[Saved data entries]

┄┄┄┄┄┄

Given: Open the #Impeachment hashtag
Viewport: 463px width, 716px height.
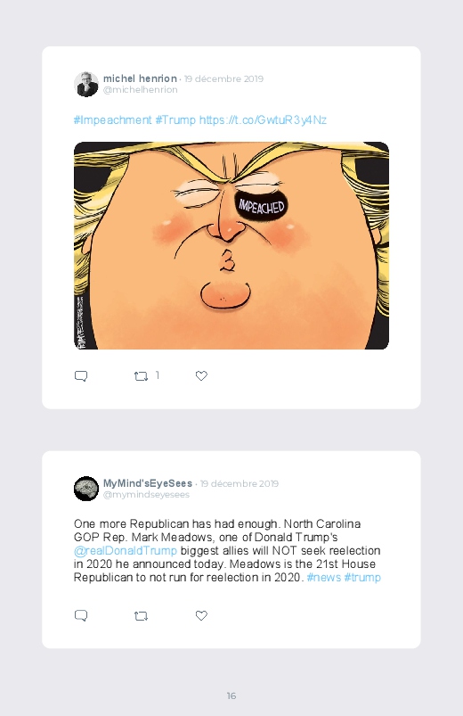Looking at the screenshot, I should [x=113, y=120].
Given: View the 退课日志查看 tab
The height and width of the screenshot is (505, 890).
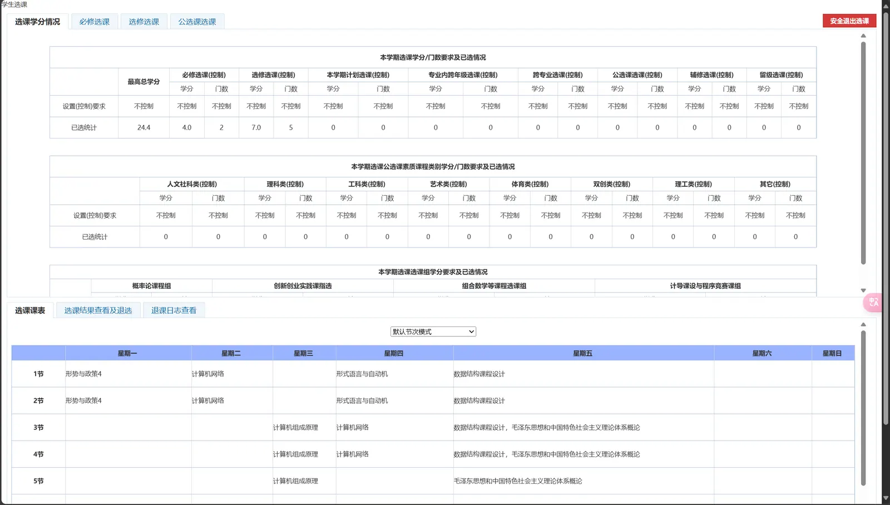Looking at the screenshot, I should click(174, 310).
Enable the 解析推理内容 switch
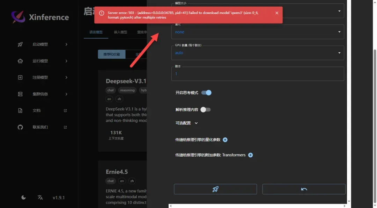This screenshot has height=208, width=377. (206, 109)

┄┄┄┄┄┄

**Task statement**
I need the lines from the one holding "The height and" through the last line of the entries set down exactly, with every picture left out.

**Solution**
The height and width of the screenshot is (505, 890).
Looking at the screenshot, I should click(174, 310).
Enable the 解析推理内容 switch
This screenshot has height=208, width=377. (206, 109)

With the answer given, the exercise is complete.